Kate and Madeleine, the main characters of Keep You Safe are realistic, well depicted and come across as convincing on the page. Initially, I found it much harder to like Madeleine, the mummy blogger and mother who sends her sick daughter to school. She definitely earned my ire as a parent! But then I saw Madeleine was just human and made a choice all parents face. Ultimately, Madeleine makes a mistake and she pays dearly for this error in judgement. However, I eventually grew to forgive Madeleine and I even felt sorry for her as the book progressed. By the close of the novel I had made my peace with her. Kate on the other hand was a character that I felt a sense of immediate sympathy. The loss of her husband to sudden adult death syndrome (I’ve never heard of this before) and the tough life she leads gained my respect. It was heart wrenching to read the scenes involving Rosie’s contraction of the measles virus, I’m not sure how I would have coped in similar situation. Kate is a selfless and devoted woman, who I developed a strong bond with through reading Keep You Safe. Kate and Madeleine are supported by a cast of secondary characters who all have a part to play in the unfolding story, from close friend Lucy, to Kate’s hardworking lawyer Declan and Madeleine’s husband Tom. These characters provide plenty of drama, speculation, twists and turns in the book to keep you locked into the novel’s proceedings.

Keep You Safe is a thoroughly researched novel that is written in an accessible way. It also works to highlight the pros and cons of the controversial anti vaccination debate very well. Hill’s style reminds me of Jodi Picoult and I am sure this narrative approach will appeal to many readers. I am recommending Keep You Safe to book clubs in particular, as it contains plenty of material to discuss, most likely inciting a hearty discussion of the main issues at hand.

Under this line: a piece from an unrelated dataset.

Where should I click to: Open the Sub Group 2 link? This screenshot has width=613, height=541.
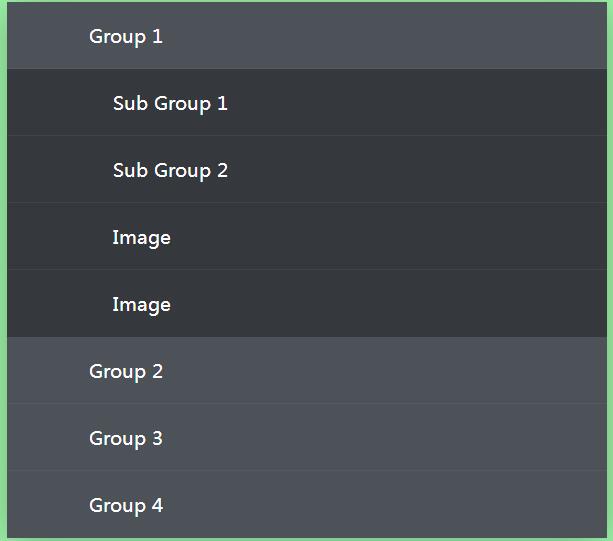pos(170,170)

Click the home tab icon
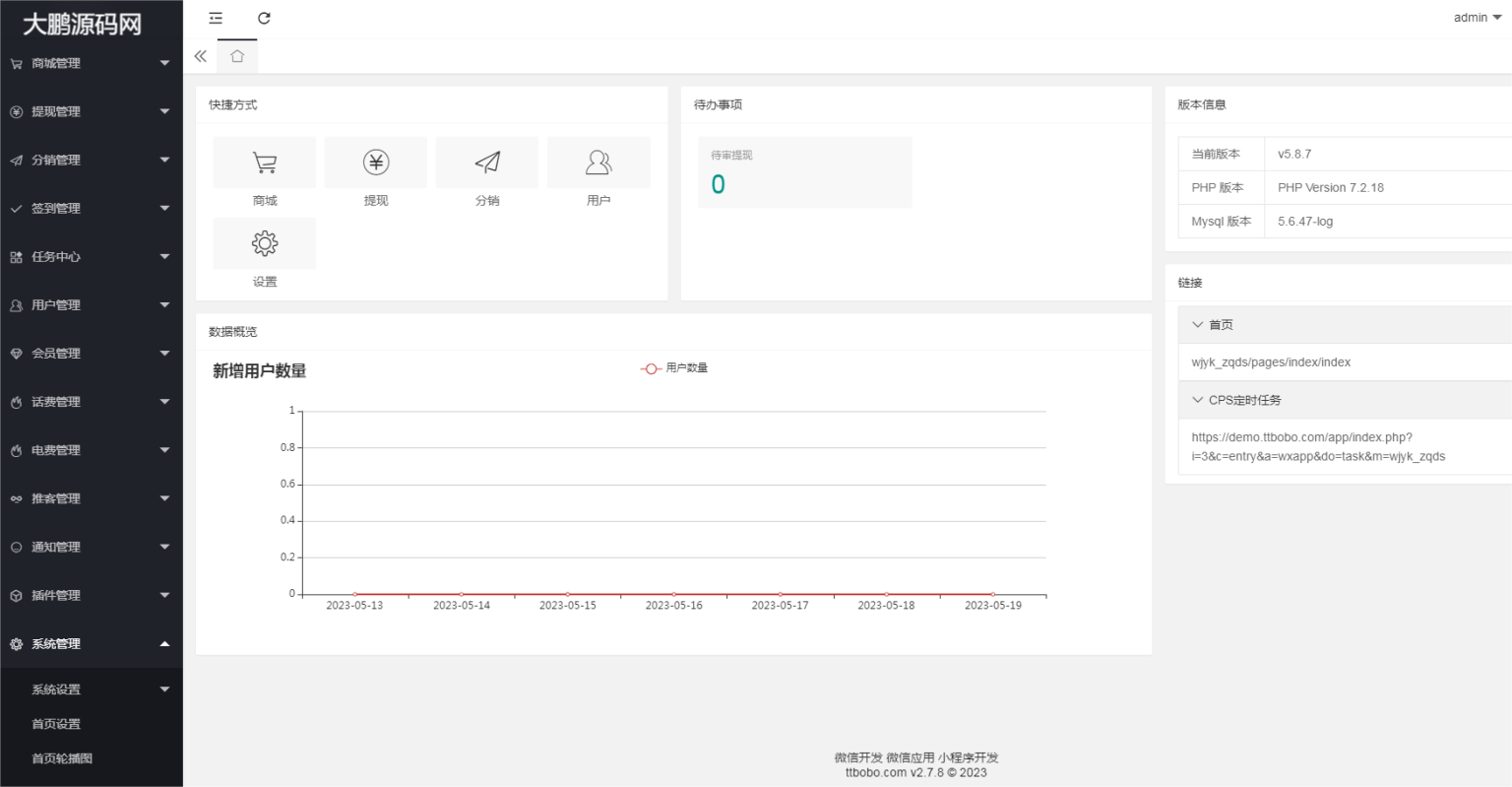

Keep You Safe by Melissa Hill was published on 21st August 2017 by Harper Collins Books Australia. Details on how to purchase the book can be found here.

To learn more about the author of Keep You Safe, Melissa Hill, visit here.

 

5 thoughts on “Book Club Review: Keep You Safe by Melissa Hill

  1. Is there an overall agenda with this novel though? Because as mother of vaccinated children, I am very opposed to non-vaccinators who have no medical cause to avoid. My son contracted measles at his private kindergarten when he was four and a half from a non vaccinated child who had no medical conditions, just a set of ill-informed parents who were relying on everybody else to protect their son. My GP said that my son’s measles were so severe that if he’d been unvaccinated, he may have had lasting complications. He was never supposed to even contract measles!! Might give this one a miss, but well reviewed!

    Liked by 1 person

    1. As a firm pro vaccine supporter and mother also of two vaccinated children I didn’t feel like this book pushed an agenda. I did however feel the side of non vaccinators was explored – their choices, reason, fears, misconceptions and stigma received from the community.
      What an awful experience your son and you went through. I’m so glad he came out of it ok, as you said it could have been much worse at the hands of some uneducated parents, the long term effects of this disease is very scary. The book highlights the long term impacts on those who have contracted the disease, which I am glad to be made aware of through this book. Thank you for sharing your very personal experience on here. I can understand if you want to pass on this one. It certainly generated a lively discussion at book club on Saturday night.